Tras la fructífera colaboración con el ya desaparecido C. M. Korn-bluth, Frederik Pohl escribió solo varias novelas, menos importan­tes. Luego dejó de escribir durante casi una década. Regresó a la escena con Homo plus (Man Plus), que a mi juicio es el libro más sa­tisfactorio de los muchos que escribió en los últimos diez años, aun cuando Pórtico (1977) y los que le siguieron hayan recibido mayor atención. Homo plus es hasta hoy la obra que mejor trata el tema de los cyborgs (organismos cibernéticos). Escrita en un momento en que nombres, mujeres y perros biónicos saturaban las pantallas de televisión, la novela de Pohl nos da una visión más comprometida y menos sentimental de los seres humanos poten-ciados por aparatos electrónicos.

Han transcurrido dos décadas, y su mundo es un sitio más som­brío. Las guerras y las hambrunas asuelan el globo, pero el progreso tecnológico continúa avanzando. La última y mejor esperanza para la especie humana es el Proyecto Homo Plus, que intenta en secreto rediseñar a los hombres para que puedan vivir sin ayuda en la su­perficie hostil de Marte. Roger Torraway es un astronauta norte­americano, veterano de varios vuelos orbitales y de un fracasado descenso en Marte. Ahora es un hombre de relevo en el proyec­to cyborg. Cuando su colega, quirúrgicamente alterado, muere a causa de una sobrecarga sensorial, a Roger le toca el turno de some­terse al doloroso proceso que lo transformará en un grotesco «mar­ciano». Le quitan los ojos y los pulmones, junto con gran parte de los músculos y la piel. Le ponen una resistente cobertura artificial y una musculatura mecánica, así como unos grandes ojos multifacéticos capaces de ver las ondas ultravioletas e infrarrojas. Lo más lla­mativo es que le colocan un par de alas, enormes estructuras de una tela muy fina, no para volar, sino para absorber energía solar. Roger tiene el aspecto de un cruce entre un monstruo de cine de terror ja­ponés y Oberón, el rey de los elfos.

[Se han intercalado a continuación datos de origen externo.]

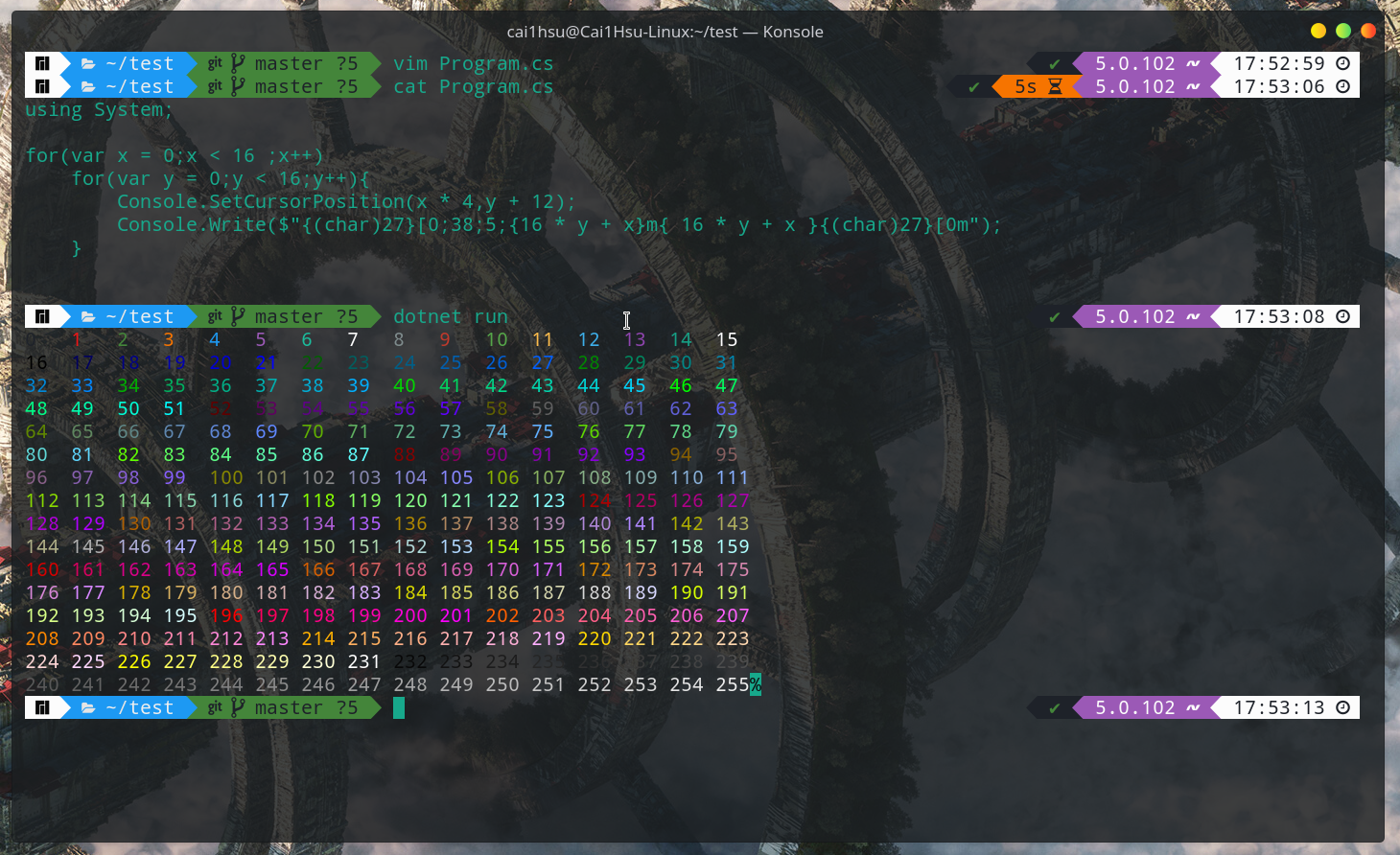The image size is (1400, 855).
Task: Maximize Konsole with the green window button
Action: 1343,31
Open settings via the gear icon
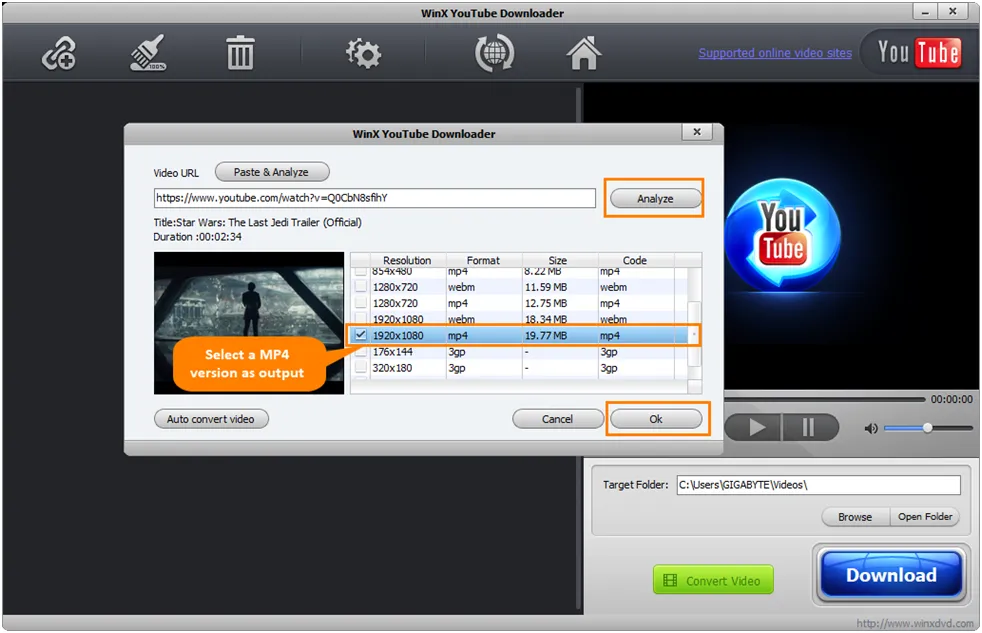982x633 pixels. click(x=362, y=55)
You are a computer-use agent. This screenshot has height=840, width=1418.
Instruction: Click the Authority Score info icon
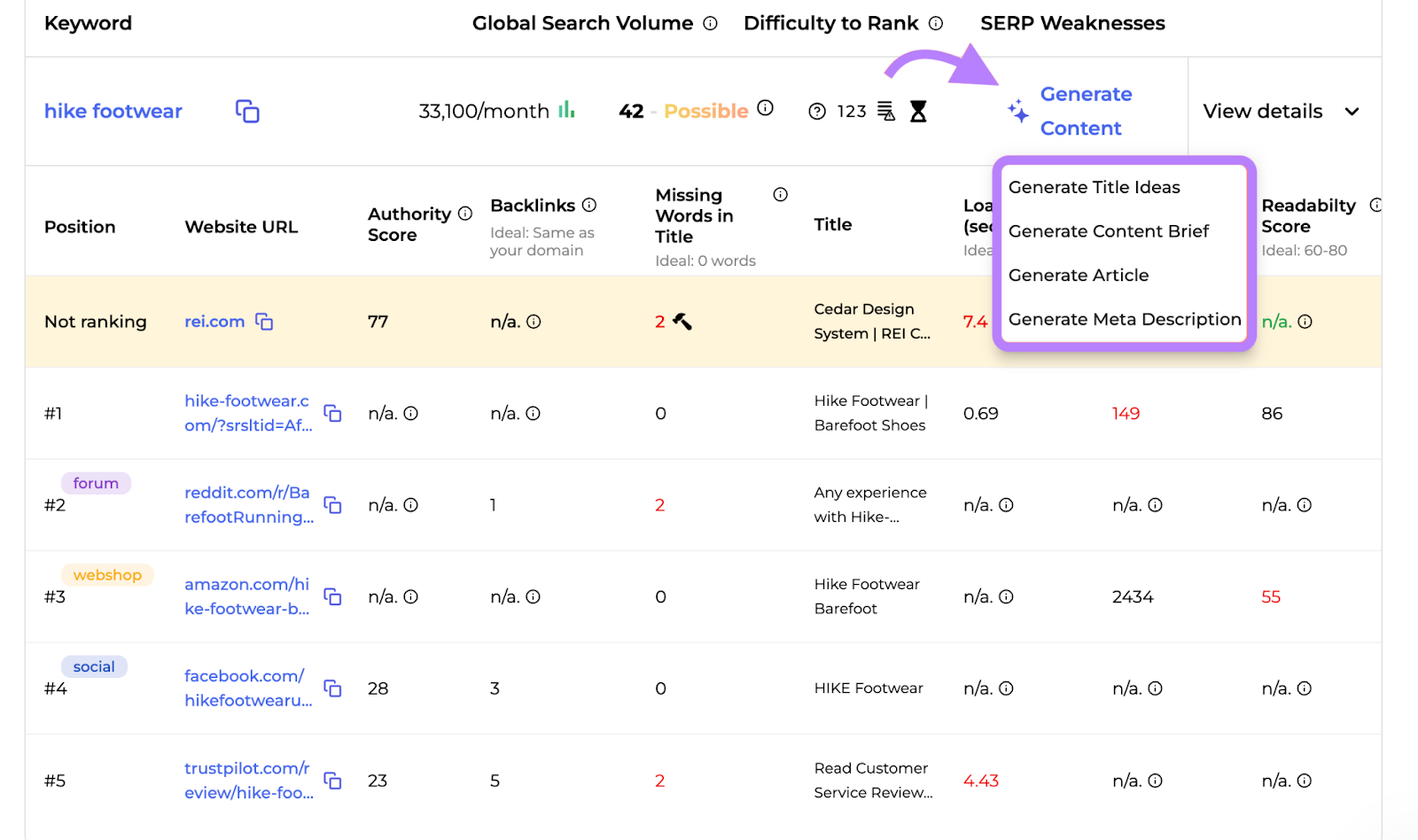[465, 214]
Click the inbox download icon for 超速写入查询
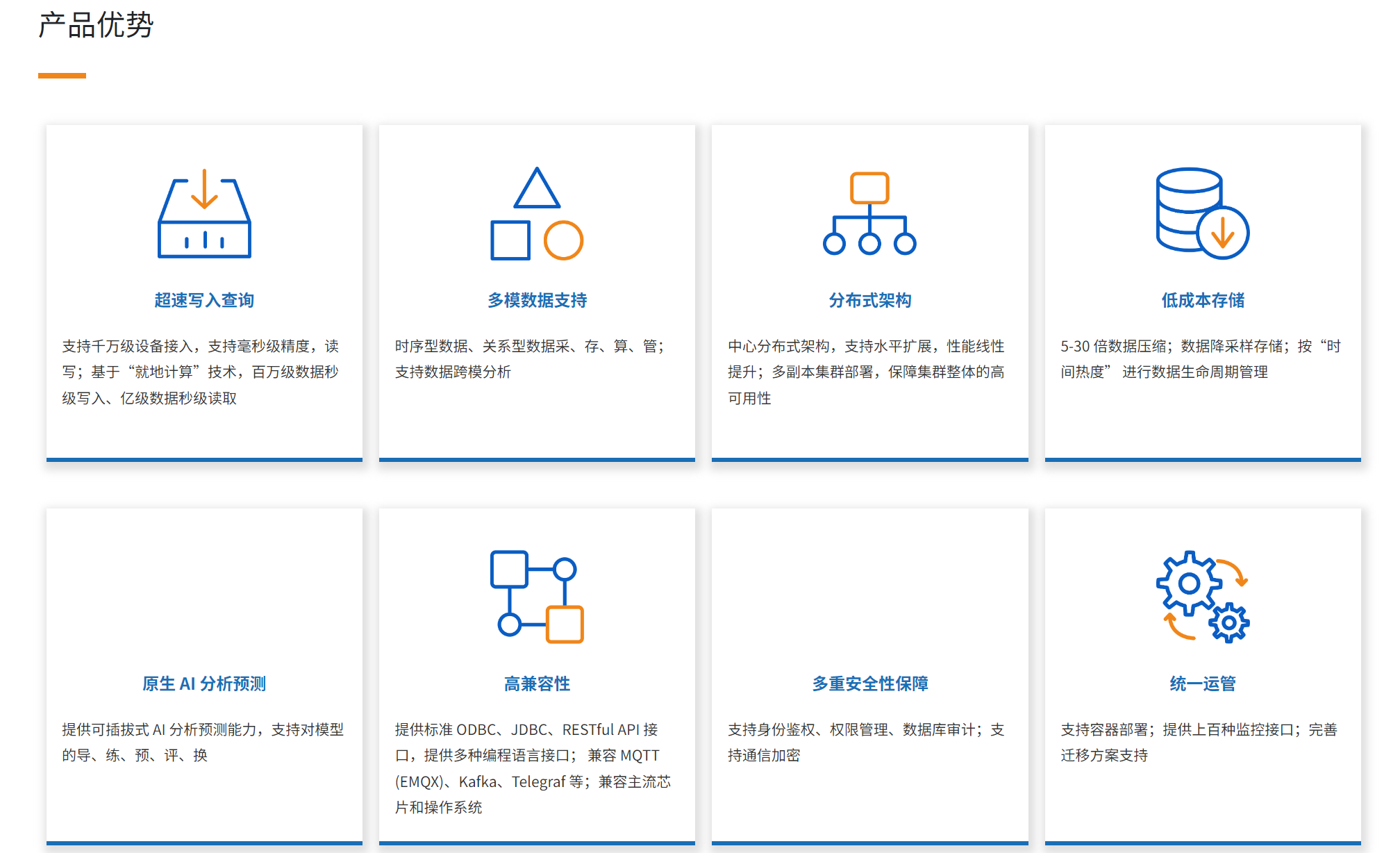The image size is (1400, 853). point(204,214)
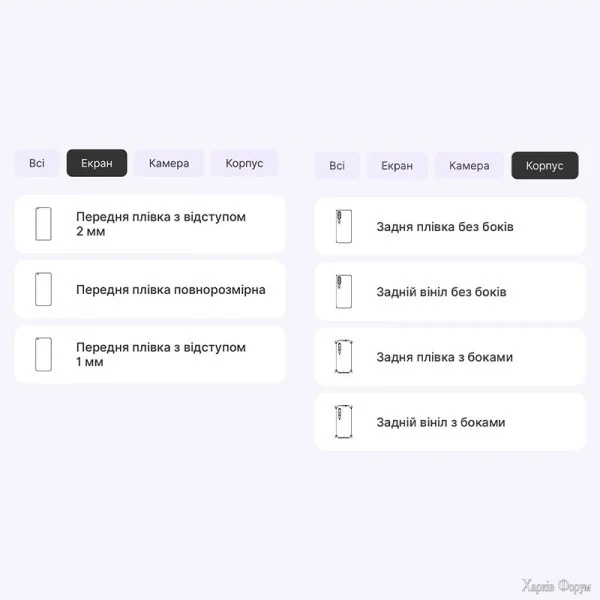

Roger está desesperadamente preocupado por su bonita y joven mujer, Dome, de quien sospecha que lo engaña. Sus senti-mientos de insuficiencia sexual llegan al máximo cuando, sin aviso previo, el equipo quirúrgico le quita los genitales (estos aparejos no le servi­rían para nada en Marte). Pero a los pocos días se tranquiliza y co­mienza a prepararse física y mentalmente para el inminente viaje espacial. Un ordenador portátil le ayudará a mane-jar los potencia­dos sentidos y a mantener el control del cuerpo, inmensamente po­deroso. El viaje a Marte y el descenso en ese mundo están muy bien descritos: una ficción espacial resuelta-mente realista. La superficie del planeta rojo es un infierno para los seres humanos normales, pero a Roger le parece un paraíso. Por fin vuelve en sí, se quita los restos de arena, absorbe energía con las alas, y goza de la belleza de nuevos colores y nuevas sensaciones. Pocas semanas después de­cide quedarse en Marte para siempre.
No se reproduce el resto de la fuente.